There are two things to observe about this data. First, Escort accounts for virtually every cycle used, both with and without protection domains. Second, in both the Accounting and Accounting_PD cases, more then 92% of the non-idle cycles are charged to the active path serving the request. Most of the remaining cycles are accounted to the passive path that receives the SYN request and creates the active path. The number of cycles spent in this passive path is constant for each connection, and therefore its share of the overall time will decrease as the active path does more work.
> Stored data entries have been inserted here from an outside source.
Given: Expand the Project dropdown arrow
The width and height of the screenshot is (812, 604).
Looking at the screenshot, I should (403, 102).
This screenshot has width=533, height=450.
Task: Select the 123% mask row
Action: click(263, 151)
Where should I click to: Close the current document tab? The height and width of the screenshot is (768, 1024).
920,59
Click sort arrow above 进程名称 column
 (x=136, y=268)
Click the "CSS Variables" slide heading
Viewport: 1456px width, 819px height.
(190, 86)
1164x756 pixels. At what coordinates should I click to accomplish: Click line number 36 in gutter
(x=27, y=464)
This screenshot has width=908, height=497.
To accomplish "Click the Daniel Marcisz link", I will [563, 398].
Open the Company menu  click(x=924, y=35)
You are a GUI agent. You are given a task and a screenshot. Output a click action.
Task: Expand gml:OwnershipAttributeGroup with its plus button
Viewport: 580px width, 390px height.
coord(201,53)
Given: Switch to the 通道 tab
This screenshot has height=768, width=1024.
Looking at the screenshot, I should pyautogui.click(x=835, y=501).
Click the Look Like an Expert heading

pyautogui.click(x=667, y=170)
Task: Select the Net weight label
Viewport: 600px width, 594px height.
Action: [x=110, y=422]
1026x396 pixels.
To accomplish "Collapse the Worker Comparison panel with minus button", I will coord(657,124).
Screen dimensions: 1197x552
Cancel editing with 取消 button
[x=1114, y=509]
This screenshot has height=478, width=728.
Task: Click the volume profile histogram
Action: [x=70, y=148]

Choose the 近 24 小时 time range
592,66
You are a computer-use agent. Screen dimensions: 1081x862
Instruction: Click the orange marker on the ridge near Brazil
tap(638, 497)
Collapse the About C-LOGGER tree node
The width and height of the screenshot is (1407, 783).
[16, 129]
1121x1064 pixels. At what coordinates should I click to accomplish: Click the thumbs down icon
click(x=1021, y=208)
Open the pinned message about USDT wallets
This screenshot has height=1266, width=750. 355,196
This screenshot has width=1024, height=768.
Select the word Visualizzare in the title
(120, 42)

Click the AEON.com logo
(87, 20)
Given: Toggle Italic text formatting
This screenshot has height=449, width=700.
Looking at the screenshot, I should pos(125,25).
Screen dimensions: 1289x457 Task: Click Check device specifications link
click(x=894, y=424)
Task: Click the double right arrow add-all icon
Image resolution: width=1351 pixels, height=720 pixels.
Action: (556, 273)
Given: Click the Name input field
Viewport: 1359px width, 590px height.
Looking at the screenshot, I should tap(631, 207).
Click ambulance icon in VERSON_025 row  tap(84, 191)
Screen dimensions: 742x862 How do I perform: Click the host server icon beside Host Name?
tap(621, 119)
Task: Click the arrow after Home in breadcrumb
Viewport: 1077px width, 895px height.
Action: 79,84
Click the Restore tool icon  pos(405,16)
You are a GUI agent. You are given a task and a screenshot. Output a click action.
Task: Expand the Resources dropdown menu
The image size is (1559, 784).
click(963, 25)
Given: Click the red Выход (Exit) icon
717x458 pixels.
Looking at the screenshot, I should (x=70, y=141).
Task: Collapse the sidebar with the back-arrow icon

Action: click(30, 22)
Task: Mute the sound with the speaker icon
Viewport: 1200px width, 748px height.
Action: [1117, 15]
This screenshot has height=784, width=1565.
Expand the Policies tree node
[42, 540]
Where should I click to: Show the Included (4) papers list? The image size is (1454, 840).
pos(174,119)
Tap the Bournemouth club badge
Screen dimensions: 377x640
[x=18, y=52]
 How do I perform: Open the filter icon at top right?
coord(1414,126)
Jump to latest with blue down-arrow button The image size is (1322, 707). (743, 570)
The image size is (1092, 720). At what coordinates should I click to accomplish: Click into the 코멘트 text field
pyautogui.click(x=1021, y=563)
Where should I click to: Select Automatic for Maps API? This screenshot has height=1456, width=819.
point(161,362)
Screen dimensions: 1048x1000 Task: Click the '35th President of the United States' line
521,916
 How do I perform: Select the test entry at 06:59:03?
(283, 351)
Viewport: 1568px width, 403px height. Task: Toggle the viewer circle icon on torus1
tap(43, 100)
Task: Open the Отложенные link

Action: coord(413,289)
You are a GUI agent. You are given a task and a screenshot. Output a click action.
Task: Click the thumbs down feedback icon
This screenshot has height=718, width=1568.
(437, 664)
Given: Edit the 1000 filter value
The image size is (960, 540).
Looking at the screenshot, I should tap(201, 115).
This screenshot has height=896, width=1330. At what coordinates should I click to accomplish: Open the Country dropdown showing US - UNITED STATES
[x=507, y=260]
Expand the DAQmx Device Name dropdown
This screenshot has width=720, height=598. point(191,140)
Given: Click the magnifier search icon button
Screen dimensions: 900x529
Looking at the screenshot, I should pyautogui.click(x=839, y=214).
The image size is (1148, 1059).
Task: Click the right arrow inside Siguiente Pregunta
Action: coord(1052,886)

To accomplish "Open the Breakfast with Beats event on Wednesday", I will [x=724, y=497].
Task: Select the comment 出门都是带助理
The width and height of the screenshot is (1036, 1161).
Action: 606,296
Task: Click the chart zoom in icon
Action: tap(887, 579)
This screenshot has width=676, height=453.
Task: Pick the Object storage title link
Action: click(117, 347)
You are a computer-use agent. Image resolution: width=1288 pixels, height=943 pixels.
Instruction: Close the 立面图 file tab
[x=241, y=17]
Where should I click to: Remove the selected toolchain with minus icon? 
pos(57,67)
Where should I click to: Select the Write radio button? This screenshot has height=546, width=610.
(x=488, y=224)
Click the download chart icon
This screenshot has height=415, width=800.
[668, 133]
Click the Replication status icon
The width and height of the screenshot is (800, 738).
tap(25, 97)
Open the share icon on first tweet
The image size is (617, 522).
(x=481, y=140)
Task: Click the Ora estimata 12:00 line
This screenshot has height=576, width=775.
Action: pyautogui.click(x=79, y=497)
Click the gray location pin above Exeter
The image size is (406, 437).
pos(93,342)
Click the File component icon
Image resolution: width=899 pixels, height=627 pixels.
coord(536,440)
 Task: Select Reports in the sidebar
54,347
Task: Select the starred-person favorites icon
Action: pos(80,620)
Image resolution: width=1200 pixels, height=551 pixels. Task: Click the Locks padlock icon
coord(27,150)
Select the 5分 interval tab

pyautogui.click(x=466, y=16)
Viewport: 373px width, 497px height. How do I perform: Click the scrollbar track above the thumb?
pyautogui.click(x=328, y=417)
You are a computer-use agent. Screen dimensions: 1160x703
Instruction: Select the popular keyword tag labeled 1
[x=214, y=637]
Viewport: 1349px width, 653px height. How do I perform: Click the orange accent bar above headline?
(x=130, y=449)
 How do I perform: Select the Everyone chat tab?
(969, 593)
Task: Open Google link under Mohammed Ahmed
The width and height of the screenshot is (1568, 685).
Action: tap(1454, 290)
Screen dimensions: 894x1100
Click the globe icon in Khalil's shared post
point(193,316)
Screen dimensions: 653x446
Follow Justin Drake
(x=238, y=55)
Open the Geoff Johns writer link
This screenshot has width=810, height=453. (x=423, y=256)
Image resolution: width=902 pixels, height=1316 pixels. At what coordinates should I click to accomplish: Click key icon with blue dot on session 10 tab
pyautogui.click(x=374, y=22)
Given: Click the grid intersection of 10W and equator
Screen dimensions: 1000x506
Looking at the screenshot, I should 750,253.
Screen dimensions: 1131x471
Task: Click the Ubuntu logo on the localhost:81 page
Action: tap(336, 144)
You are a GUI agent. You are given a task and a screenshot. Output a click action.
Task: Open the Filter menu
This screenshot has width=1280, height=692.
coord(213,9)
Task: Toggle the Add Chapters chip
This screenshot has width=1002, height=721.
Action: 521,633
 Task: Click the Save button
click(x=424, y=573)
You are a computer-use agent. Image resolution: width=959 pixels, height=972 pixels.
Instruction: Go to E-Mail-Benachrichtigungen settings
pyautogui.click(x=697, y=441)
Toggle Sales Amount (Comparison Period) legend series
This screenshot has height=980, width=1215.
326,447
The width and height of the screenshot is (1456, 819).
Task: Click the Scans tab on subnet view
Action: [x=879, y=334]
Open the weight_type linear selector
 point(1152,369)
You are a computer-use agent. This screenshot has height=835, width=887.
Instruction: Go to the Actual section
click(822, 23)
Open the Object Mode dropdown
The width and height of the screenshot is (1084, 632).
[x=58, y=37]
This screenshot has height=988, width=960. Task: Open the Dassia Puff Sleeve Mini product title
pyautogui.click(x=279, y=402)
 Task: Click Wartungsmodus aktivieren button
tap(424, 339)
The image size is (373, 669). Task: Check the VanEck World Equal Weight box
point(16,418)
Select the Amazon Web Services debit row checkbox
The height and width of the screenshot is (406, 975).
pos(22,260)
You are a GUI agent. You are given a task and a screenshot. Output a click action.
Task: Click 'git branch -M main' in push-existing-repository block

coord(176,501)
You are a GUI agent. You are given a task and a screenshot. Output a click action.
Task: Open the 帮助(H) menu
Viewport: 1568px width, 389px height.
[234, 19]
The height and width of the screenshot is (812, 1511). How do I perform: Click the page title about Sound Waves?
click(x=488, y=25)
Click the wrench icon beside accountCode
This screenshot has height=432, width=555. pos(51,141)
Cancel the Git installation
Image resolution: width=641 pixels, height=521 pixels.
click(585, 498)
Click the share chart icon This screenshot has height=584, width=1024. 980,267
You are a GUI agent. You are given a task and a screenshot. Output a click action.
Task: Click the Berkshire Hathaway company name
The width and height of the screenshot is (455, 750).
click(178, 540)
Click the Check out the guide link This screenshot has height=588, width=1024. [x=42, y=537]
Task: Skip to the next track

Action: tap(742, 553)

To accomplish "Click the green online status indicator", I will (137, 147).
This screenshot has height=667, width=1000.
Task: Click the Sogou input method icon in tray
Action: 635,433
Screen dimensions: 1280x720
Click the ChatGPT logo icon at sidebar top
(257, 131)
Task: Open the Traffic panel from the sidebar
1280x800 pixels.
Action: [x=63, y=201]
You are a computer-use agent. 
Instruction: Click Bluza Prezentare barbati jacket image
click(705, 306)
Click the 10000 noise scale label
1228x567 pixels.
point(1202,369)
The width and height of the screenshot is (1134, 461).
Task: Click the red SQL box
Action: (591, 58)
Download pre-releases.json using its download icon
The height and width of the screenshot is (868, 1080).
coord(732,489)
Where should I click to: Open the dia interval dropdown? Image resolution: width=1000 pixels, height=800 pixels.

All other cycles are charged to the TCP master event and the softclock. The TCP master event is responsible for scheduling timeouts of individual TCP connections. The softclock increments the system timer every millisecond and schedules the events. The time spent incrementing the timer and scheduling the softclock is charged to the kernel (it is constant per clock interrupt); the TCP master event is charged to the protection domain that contains TCP; and the cycles spent actually processing each TCP timeout is charged to the path that represents the connection.

4.3.2 Killing a Path

A second micro-experiment measures the time needed to remove all resources associated with a non-cooperating path. In the experiment, a client requests a document and the server enters an endless loop after the GET request is received. Escort then times out the thread after 2ms and destroys the owner.

Accounting Accounting_PD Linux

Cycle 17951 111568 11003

Table 2: Cycle needed to destroy non cooperative path.

Table 2 shows the cycles needed to kill the path from the time the runaway thread is detected until all resources associated with the path in all protection domains are destroyed.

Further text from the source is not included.